Overall, it seems that these kinds of platforms are best for psychologists who are confident and comfortable working without clinical oversight and prefer a caseload of up to a dozen clients.

Stats collected suggest that most online therapists earn an average of US$32 per hour, which comes out to around US$66,000 per year. Of course, there is the potential to earn much more if you take on a bigger caseload.


Mixing Psychology and the Digital Nomad Lifestyle

Learning how to give quality consultations online is a skill, and making your online psychology career work while traveling as a digital nomad is also a skill. It is much more challenging when you are moving around and don’t have a consistent space to work in or standard hours.

There are a few things you can do to make it easier to combine the two.

  • Consider Time Zones. If you are registered as a psychologist in a certain place, because of factors like insurance, most of your clients are likely to be in that place. Prioritizing travel to places that are compatible with that time zone will make scheduling consultations with clients and feeling alert and focused during those meetings easier. If you want to travel somewhere with a vastly different time zone, consider spending more time, so that you can have more time to adapt to the unsociable working hours.
  • Prioritize Workspace. There are many people who can literally do their job from anywhere, including a noisy café or a bed in a hostel. This is not true for psychologists. Not only do you need a quiet place so that you can hear your clients and show that you are focused on them, but there is also client privacy to consider. Make sure you book accommodation with a separate private workspace or look into coworking spaces with private pods for calls. Of course, ensuring you have a good internet connection that won’t let you down during a video call is also essential.
  • Don’t Work on Travel Days. As an extension of this, never book travel on a day when you have consultations. You won’t be able to deliver your sessions from an airplane or a train, no matter how good the Wi-Fi.
  • Travel Slowly. Traveling a bit slower is generally beneficial for digital nomads. You will save money with better accommodation options, get to know the place better, and have more time to settle in so that you can maintain your routine. As a psychologist, this is one of the best ways to let you enjoy where you are while letting you deliver the quality of service you expect.
  • Create Routine. One thing that digital nomads have to learn is to be able to sit down and start working (almost) anywhere. Because you don’t have your standard office set up that you come to every, you have to create that level of comfort in other ways.
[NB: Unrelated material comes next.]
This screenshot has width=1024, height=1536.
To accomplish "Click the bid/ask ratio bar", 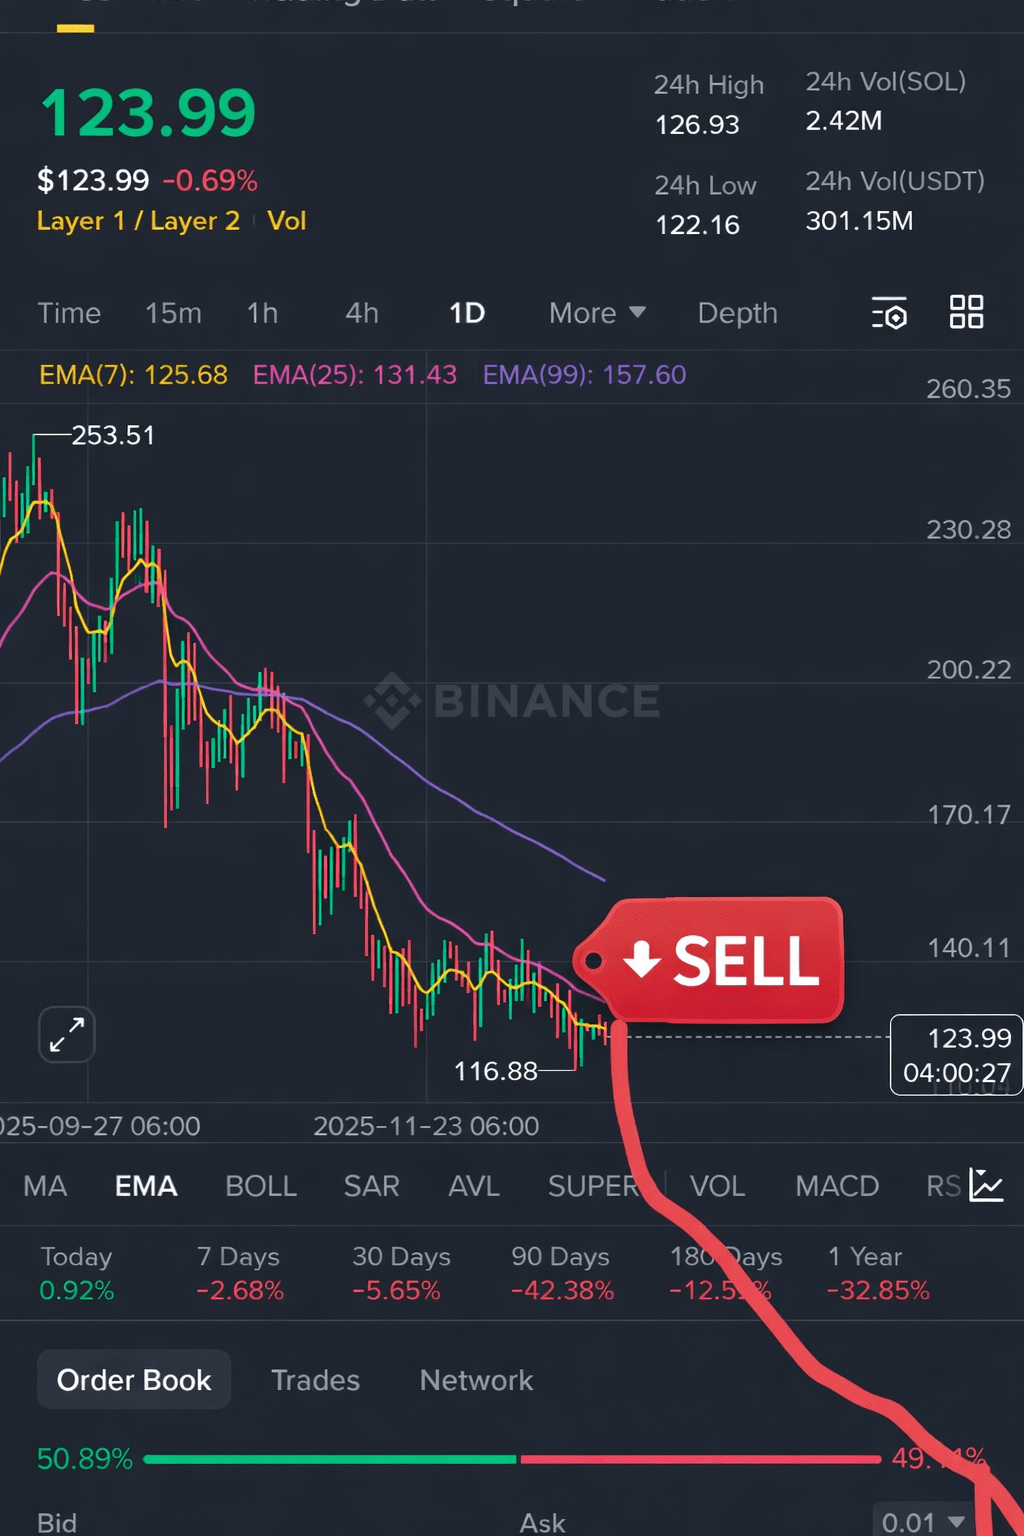I will (x=512, y=1459).
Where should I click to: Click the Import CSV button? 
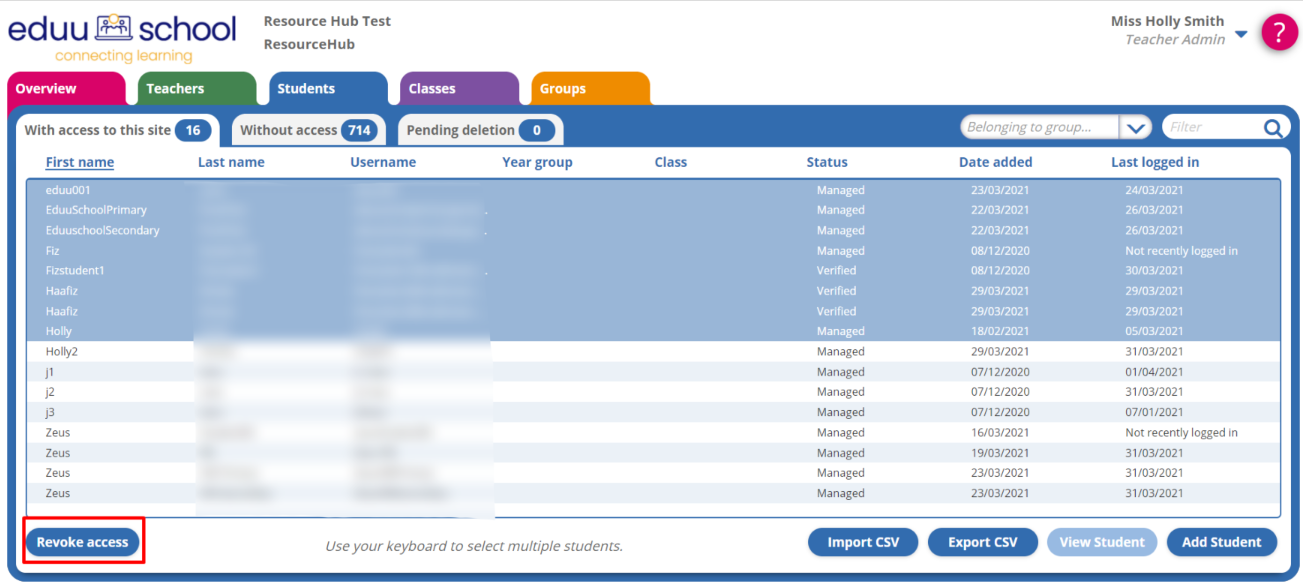[x=863, y=542]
One thing to do is have the programs on your computer set up in a consistent way that is conducive to productivity. That means that booking up can feeling stepping into the office. Another consideration is having a routine that helps get you in and out of work mode. It could be starting the day with a coffee and a review of your to-do list. It could be finishing the day by clearing your email (if that is realistic for anyone) and stretching. Come up with routines that work for you and help you transition in and out of the work headspace.


Can Psychologists be Digital Nomads?

Is the career of a psychologist compatible with the digital nomad lifestyle? Yes. An increasing number of people are seeking therapy online creating a market in need of remote, online psychologists. Studies also show that online therapy is just as effective as in-person therapy for many conditions.

But moving from psychologist to online psychologist is a transition. You need to learn how to move your practice online and provide therapy through technology. You also need to learn how to structure your life so that you can provide excellent service wherever you are. While these might be challenging at first, becoming a digital nomad as a psychologist is infinitely possible.

Digital nomad mental health is also an emerging field, with many studies looking at how loneliness, isolation, and a lack of security impact digital nomads. Who is in a better position to study these issues than digital nomad psychologists.